Le discours de Félix-Antoine Tshisekedi du 27 août 2026 marque une nouvelle étape dans la vie politique de la République démocratique du Congo. Après plusieurs semaines d’attente et de spéculations, le président de la République a officiellement annoncé le lancement du processus de convocation du dialogue national.
Pour les observateurs de la scène politique congolaise, cette adresse à la Nation s’inscrit dans un style de communication que le chef de l’État cultive particulièrement lors des moments qu’il considère comme décisifs. La mise en scène, le rythme et la solennité de ses interventions participent à donner une portée particulière à ses annonces.
Cette approche avait déjà marqué les esprits en 2021, notamment avec le discours de six (6) minutes qui avait accompagné la rupture entre le Front commun pour le Congo (FCC), proche de l’ancien président Joseph Kabila, et le Cap pour le changement (Cach), qui soutenait le nouveau pouvoir.
Cinq ans plus tard, le registre change. Le chef de l’État place désormais la paix et la cohésion au centre d’une démarche présentée comme devant conduire à une transformation des institutions et à une refondation de l’État.
Un dialogue fondé sur trois refus
Le processus annoncé le 27 août se distingue, selon cette approche, par trois refus clairement affirmés : pas de prime à la guerre, pas de célébration de l’impunité et pas de nouveau forum consacré au partage des responsabilités.
L’objectif affiché est ainsi de rompre avec certaines pratiques des dialogues politiques antérieurs et d’orienter le processus vers une nouvelle dynamique nationale.
L’une des principales particularités réside également dans la méthode retenue. Le dialogue doit partir de la base, en s’appuyant sur les entités territoriales décentralisées et déconcentrées, avant de progresser à travers les différentes couches et catégories de la société pour aboutir aux assises nationales.
Cette démarche entend placer les citoyens au cœur du processus et faire du dialogue une initiative construite « par le peuple, pour le peuple et avec le peuple ».
Une nouvelle configuration politique
Le lancement de ce processus intervient également dans un contexte marqué par l’éclatement de l’opposition politique. La démarche présidentielle entend ainsi dépasser les clivages traditionnels et s’appuyer directement sur la participation des différentes composantes de la société congolaise.
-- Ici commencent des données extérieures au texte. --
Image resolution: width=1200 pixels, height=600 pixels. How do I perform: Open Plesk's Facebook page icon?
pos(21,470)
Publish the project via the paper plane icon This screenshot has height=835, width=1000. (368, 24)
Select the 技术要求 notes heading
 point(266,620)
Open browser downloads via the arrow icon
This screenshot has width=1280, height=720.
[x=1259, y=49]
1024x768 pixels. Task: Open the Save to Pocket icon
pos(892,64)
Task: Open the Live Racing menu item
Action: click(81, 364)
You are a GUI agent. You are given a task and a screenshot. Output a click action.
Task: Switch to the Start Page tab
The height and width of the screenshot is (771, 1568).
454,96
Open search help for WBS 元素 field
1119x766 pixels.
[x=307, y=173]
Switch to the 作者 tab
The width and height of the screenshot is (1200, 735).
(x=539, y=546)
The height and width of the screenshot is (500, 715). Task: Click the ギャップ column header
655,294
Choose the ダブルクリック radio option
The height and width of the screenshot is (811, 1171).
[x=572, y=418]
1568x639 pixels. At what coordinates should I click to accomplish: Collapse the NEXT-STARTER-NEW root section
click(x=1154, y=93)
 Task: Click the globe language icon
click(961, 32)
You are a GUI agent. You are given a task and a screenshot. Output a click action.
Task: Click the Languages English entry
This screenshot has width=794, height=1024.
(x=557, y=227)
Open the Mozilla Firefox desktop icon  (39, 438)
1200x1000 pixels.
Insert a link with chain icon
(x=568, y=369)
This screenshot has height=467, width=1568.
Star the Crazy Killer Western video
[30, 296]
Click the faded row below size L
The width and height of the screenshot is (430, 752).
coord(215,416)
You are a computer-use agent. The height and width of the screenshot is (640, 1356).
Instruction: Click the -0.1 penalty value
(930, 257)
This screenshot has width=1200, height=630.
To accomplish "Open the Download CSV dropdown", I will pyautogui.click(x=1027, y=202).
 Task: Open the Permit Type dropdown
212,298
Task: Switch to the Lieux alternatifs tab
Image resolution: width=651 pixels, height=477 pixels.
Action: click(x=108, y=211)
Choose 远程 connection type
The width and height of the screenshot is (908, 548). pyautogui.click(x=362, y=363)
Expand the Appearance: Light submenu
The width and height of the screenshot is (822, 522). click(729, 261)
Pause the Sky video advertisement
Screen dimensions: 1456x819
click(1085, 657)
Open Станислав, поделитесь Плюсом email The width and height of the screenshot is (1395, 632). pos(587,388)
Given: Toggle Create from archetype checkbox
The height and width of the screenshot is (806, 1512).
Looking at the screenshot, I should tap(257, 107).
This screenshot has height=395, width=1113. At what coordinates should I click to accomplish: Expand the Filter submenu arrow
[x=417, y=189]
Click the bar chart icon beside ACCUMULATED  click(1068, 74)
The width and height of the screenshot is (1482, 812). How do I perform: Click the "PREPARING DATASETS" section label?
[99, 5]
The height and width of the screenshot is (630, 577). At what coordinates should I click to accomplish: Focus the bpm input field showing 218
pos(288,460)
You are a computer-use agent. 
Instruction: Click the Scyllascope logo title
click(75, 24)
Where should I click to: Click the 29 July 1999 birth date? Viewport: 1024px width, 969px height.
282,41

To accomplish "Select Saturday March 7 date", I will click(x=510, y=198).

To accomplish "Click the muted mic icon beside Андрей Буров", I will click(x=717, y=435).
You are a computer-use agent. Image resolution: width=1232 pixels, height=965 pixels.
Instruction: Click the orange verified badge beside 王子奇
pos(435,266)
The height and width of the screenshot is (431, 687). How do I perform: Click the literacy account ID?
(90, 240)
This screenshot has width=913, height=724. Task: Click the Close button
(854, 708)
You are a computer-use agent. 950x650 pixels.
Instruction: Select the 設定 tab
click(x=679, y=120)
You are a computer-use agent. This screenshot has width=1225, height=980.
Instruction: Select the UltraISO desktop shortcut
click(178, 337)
Cette configuration place les acteurs politiques face à un nouveau choix. Ceux qui décideront de participer au processus devront s’inscrire dans la dynamique proposée, tandis que ceux qui choisiront de s’en écarter devront assumer une démarche distincte.
Pour ses promoteurs, cette orientation doit permettre de dépasser les divisions politiques et de faire émerger un pacte national articulé autour de trois objectifs : la paix, la cohésion et la refondation de l’État.
Avec le lancement du dialogue national, Félix Tshisekedi ouvre ainsi une nouvelle séquence politique, dont la particularité revendiquée est de faire partir la démarche de la base avant de la conduire progressivement vers le sommet de l’État.